I started meeting people, and what I didn't know is that there is a huge LGBTQ community here. I experienced that first-hand when I was invited to come to Ty Herndon's Concert for Love & Acceptance hosted by Cody Alan. I got to run the red carpet with everybody, and I got to see all of the artists who are allies, and I got to see artists who are out in the open and openly gay. I was working with a team at Buddy Lee Attractions. They are one of the only LGBTQ agencies in Nashville, but they are also one of the biggest management agencies in Nashville too. Just to see that it's becoming a part of the nature there ... it just makes me feel more comfortable here and more at home and more safe to know that there are people here that want to help me even though I am transgender. I feel like being trans kind of puts me in my own box, and people are afraid to take that step and that leap to work with me, because it's a risk. There's people out there that are not going to get it and are not going to agree with it and it's going to be controversial. For them to take that risk on me and really just step out of the box and say, "Hey, we're going to help you out here ..." that has just meant the world to me.
What does having this kind of platform, one where you get to be honest and open about your identity, mean to you?

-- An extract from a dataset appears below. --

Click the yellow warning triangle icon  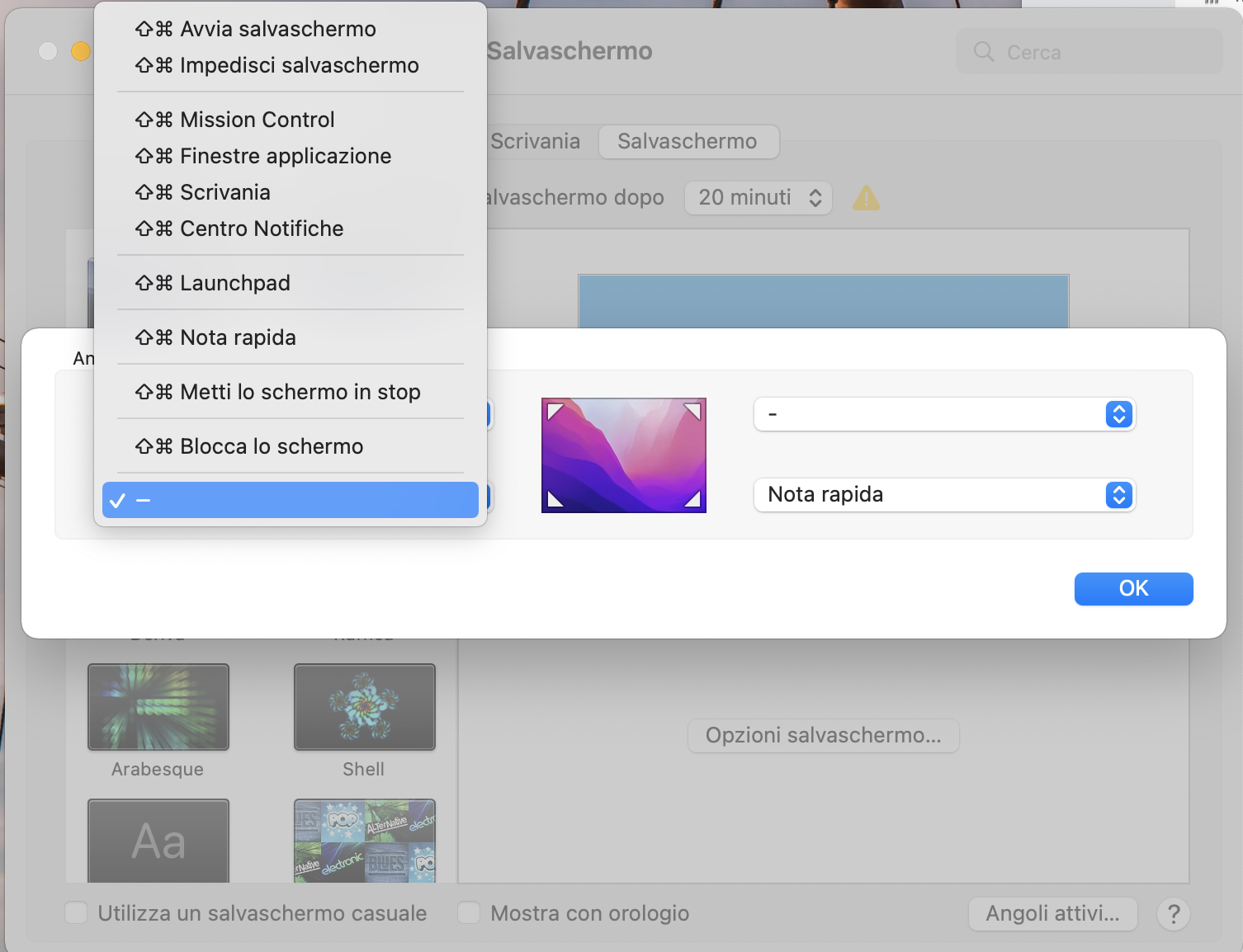866,198
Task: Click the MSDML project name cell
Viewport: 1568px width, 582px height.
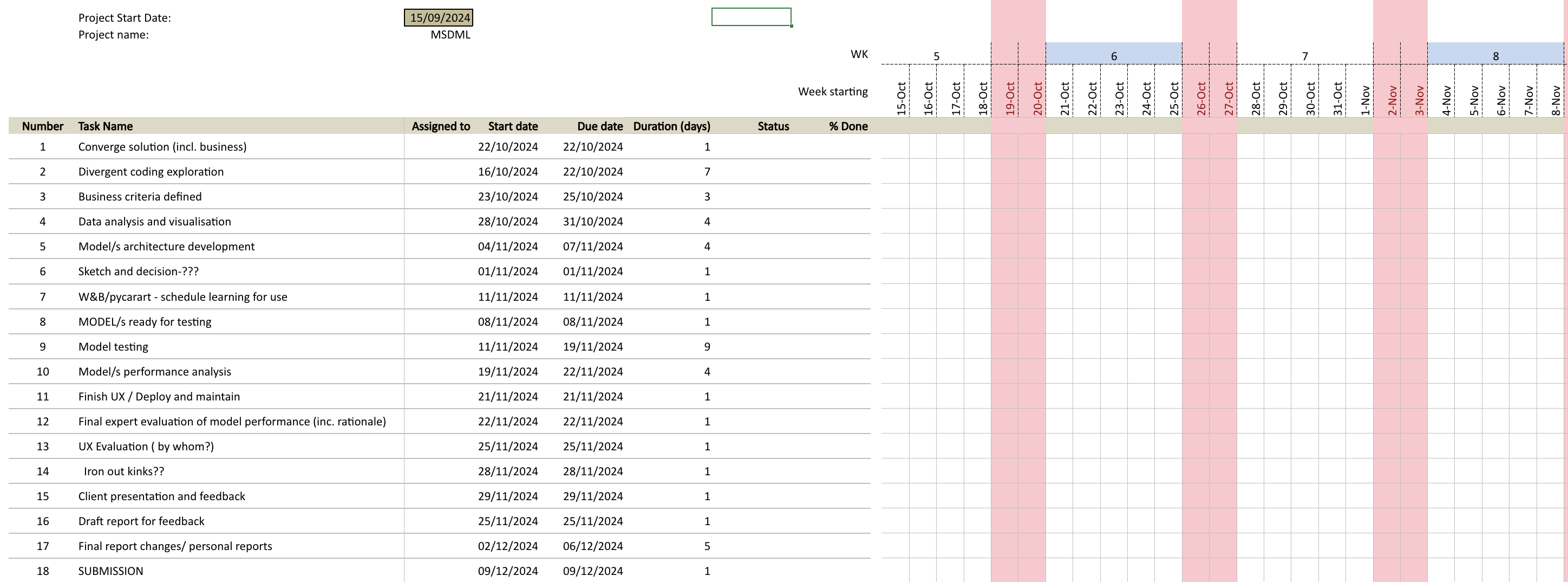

I think what it means to me is that ... the world is changing, and we are becoming more open-hearted and open-minded to all of the different ways that we are created. People are finally understanding that we're not all going to be male and female, black and white. We are not always going to be that way. For me to be able to stand up in a time like this, when it's still very controversial and divided, for them to give me that kind of a platform is just a miracle. Because we need it so bad right now, and there's just so much hate still, and there's so much going on -- people are being discriminated against and we've got so much work to do. For them to open their doors to me and to say, "Go tell your story, and we will help you get it out there," I just couldn't be more grateful. I am so overwhelmed with gratitude that they would help me do this. It takes a village, it takes a team to help and educate people. This could not have been a better moment or a bigger platform. I couldn't have asked for a bigger or better platform.